* _Exercise_: Of the records that follow, copy only the lines from the line containing "You are a computer-use agent. This" to the line containing "2408x1518 pixels.", both included, exactly as written.

-- Data in this exercise follows --

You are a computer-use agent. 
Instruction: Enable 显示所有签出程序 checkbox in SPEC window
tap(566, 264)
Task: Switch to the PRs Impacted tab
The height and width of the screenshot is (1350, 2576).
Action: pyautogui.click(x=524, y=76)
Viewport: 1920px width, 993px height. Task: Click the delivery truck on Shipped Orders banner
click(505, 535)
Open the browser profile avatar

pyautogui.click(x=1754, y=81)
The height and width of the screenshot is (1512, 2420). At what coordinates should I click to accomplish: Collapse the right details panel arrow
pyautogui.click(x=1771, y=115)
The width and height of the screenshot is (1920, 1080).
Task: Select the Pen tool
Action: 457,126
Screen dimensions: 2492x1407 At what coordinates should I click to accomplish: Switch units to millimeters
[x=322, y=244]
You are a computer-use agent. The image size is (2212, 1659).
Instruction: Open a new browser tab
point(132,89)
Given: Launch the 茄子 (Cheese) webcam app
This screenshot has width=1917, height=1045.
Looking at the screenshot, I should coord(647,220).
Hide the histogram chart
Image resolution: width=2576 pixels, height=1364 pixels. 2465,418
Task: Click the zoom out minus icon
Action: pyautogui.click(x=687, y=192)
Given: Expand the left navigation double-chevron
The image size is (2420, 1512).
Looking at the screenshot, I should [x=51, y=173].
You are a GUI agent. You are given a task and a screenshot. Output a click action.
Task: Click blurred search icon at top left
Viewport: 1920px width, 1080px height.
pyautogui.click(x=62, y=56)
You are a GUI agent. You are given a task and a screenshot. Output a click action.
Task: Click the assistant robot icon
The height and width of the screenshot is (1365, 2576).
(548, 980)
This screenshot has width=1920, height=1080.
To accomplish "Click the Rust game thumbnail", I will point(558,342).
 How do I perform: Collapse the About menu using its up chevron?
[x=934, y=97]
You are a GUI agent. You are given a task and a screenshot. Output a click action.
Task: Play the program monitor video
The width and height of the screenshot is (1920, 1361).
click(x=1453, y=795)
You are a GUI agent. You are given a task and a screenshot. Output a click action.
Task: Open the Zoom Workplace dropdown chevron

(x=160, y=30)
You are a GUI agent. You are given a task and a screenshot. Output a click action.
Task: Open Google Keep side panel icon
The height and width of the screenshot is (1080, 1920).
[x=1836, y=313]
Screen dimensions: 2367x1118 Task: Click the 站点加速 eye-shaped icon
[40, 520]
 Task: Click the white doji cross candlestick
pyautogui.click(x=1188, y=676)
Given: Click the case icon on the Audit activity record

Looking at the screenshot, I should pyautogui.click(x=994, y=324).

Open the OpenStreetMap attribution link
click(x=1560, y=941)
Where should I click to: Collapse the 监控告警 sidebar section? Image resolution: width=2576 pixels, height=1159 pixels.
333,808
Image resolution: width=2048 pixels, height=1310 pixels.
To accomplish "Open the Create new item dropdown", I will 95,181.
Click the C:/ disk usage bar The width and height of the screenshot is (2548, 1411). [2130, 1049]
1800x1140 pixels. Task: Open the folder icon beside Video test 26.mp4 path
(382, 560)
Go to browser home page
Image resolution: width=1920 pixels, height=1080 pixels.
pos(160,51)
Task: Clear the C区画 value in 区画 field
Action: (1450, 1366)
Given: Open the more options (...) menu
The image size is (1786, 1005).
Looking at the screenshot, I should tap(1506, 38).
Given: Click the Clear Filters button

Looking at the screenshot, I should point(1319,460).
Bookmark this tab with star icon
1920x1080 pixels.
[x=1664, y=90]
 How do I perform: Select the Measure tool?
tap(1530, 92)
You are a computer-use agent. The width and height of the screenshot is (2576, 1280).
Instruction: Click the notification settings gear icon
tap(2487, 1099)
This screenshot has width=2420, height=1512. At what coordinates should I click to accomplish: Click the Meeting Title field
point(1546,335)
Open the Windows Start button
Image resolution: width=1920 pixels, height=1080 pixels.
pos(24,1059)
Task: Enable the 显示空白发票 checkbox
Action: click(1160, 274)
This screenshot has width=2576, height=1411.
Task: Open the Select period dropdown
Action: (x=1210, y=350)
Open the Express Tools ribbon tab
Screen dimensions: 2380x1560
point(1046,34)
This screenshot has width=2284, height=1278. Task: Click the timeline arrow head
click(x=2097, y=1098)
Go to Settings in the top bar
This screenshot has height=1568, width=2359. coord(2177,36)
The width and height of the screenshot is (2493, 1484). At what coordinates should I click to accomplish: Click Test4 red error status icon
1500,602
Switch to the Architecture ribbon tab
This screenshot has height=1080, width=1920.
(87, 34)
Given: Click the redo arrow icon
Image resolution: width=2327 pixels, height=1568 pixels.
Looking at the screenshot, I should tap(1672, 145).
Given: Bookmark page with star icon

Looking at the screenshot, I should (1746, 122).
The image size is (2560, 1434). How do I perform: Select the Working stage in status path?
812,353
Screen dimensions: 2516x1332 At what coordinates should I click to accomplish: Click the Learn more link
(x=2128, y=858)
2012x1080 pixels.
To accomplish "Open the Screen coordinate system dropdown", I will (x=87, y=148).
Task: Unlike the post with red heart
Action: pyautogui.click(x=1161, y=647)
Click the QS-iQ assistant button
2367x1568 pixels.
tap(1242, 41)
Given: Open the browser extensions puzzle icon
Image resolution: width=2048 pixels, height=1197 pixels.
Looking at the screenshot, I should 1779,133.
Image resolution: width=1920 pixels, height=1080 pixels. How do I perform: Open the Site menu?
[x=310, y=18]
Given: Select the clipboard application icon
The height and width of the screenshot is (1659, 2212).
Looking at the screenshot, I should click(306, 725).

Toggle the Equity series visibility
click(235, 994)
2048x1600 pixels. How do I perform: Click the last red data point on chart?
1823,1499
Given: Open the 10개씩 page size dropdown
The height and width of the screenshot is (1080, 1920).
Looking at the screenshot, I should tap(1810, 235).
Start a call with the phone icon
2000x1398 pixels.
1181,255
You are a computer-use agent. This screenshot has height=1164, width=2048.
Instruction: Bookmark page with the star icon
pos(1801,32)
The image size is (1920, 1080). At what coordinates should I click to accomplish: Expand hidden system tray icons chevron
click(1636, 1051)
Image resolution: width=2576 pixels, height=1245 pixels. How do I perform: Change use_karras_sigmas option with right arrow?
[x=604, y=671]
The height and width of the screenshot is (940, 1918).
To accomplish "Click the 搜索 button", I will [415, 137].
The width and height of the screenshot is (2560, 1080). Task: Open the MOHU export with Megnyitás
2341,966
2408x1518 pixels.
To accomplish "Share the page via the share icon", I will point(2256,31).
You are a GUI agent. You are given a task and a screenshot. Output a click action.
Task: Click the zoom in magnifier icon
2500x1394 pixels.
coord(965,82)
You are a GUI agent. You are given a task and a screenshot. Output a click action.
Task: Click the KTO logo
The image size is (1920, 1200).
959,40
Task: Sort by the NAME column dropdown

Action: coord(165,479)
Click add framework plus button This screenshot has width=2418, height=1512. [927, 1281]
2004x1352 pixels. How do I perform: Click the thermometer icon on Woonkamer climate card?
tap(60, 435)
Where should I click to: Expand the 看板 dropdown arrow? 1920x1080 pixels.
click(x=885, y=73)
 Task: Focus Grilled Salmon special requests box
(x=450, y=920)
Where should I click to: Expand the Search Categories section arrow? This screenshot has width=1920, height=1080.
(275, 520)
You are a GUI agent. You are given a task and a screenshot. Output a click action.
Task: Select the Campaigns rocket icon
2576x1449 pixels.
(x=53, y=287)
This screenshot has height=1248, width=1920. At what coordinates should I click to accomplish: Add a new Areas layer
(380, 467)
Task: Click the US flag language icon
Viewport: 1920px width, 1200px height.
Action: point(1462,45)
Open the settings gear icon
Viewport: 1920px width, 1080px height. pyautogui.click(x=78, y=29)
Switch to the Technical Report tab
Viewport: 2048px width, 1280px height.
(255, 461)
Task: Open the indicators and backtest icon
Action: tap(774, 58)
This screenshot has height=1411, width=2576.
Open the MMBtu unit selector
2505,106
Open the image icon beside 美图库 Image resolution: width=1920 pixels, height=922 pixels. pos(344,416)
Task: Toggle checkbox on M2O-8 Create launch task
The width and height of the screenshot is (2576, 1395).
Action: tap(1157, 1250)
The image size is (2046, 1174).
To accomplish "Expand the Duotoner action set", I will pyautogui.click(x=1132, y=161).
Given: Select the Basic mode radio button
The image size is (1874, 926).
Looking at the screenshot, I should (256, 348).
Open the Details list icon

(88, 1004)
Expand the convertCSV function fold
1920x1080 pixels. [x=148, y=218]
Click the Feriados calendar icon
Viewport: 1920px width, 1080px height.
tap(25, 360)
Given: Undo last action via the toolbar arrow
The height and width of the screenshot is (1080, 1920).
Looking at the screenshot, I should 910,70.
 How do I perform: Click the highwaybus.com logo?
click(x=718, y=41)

-- Data in this exercise concluded --

* _Output_:
You are a computer-use agent. This screenshot has height=1164, width=2048.
Instruction: Bookmark page with the star icon
pos(1801,32)
The image size is (1920, 1080). At what coordinates should I click to accomplish: Expand hidden system tray icons chevron
click(1636, 1051)
Image resolution: width=2576 pixels, height=1245 pixels. How do I perform: Change use_karras_sigmas option with right arrow?
[x=604, y=671]
The height and width of the screenshot is (940, 1918).
To accomplish "Click the 搜索 button", I will [415, 137].
The width and height of the screenshot is (2560, 1080). Task: Open the MOHU export with Megnyitás
2341,966
2408x1518 pixels.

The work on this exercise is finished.